WRITTEN PROBLEM>
Echo the data below word for word, from the line containing "Select the Bar label" through the line containing "click(301, 261)", both included.
* BEGIN EXERCISE MATERIALS *
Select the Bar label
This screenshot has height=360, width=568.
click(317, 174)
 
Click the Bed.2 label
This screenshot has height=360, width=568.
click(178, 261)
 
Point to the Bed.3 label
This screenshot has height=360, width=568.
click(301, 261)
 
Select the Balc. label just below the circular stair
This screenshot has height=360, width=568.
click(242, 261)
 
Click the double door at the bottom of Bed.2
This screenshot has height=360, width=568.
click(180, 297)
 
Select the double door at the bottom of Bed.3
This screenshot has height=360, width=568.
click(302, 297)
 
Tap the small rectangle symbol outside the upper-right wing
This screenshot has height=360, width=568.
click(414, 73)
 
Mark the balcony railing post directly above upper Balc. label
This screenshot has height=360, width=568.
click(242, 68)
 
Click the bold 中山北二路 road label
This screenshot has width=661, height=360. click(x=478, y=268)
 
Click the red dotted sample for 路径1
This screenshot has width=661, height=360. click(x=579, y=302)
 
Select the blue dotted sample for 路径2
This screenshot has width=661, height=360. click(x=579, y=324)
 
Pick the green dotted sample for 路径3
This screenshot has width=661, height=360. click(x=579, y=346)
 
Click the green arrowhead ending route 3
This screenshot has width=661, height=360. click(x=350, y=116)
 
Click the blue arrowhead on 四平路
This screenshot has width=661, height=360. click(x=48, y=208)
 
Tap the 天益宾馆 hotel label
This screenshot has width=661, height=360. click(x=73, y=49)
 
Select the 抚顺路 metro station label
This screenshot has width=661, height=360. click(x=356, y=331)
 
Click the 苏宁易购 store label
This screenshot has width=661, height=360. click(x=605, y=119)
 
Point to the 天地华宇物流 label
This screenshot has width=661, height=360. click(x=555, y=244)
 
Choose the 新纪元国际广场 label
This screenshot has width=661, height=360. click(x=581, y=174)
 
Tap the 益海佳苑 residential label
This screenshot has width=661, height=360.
* END EXERCISE MATERIALS *
* BEGIN EXERCISE MATERIALS *
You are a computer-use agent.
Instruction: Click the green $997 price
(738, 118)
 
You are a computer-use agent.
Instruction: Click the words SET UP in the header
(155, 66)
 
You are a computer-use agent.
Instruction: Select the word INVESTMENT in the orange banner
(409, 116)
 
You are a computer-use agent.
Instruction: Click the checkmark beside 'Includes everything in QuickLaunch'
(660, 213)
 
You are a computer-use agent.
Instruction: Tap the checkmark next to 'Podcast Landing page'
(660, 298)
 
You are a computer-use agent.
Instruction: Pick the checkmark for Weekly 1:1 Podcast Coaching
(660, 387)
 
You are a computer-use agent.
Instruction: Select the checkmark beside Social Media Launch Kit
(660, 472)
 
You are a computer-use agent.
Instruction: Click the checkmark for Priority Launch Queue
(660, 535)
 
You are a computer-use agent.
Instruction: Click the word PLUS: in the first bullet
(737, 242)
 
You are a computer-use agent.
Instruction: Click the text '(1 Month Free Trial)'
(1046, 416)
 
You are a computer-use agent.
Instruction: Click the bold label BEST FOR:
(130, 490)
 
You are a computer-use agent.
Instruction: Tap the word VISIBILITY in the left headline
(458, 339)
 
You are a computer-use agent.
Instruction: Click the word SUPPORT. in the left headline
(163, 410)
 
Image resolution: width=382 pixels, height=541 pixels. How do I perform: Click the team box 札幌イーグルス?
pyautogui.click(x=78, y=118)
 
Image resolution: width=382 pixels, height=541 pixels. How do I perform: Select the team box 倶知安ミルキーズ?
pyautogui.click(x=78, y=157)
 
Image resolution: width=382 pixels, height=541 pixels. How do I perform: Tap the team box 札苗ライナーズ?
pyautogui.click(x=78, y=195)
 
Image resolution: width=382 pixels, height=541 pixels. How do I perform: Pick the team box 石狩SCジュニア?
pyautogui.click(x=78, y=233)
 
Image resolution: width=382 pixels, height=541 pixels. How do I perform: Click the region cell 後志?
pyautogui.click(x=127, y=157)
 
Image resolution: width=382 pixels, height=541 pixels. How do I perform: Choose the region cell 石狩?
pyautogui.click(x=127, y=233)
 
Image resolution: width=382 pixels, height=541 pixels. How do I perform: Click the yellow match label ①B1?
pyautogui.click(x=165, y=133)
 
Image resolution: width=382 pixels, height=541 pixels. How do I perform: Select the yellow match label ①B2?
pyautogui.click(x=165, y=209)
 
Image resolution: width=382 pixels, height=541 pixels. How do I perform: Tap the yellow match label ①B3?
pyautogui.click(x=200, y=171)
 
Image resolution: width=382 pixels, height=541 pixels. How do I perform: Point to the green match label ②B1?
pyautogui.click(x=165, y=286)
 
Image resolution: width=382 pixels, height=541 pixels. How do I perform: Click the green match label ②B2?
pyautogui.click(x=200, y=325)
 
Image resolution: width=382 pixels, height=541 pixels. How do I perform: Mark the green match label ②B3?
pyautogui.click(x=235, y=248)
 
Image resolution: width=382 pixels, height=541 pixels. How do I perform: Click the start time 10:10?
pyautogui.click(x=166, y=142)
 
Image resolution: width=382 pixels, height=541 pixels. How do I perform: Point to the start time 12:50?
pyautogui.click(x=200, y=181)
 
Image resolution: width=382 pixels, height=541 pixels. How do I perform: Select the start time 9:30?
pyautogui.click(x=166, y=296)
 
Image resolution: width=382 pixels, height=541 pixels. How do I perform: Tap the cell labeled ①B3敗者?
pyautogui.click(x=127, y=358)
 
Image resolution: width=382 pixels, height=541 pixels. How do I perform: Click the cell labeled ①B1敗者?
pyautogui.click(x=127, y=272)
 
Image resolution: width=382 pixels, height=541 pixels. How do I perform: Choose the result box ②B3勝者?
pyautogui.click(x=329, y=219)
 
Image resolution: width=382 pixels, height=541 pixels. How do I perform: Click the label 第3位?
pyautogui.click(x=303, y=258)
* END EXERCISE MATERIALS *
EXPECTED ANSWER>
Select the Bar label
This screenshot has height=360, width=568.
click(317, 174)
 
Click the Bed.2 label
This screenshot has height=360, width=568.
click(178, 261)
 
Point to the Bed.3 label
This screenshot has height=360, width=568.
click(301, 261)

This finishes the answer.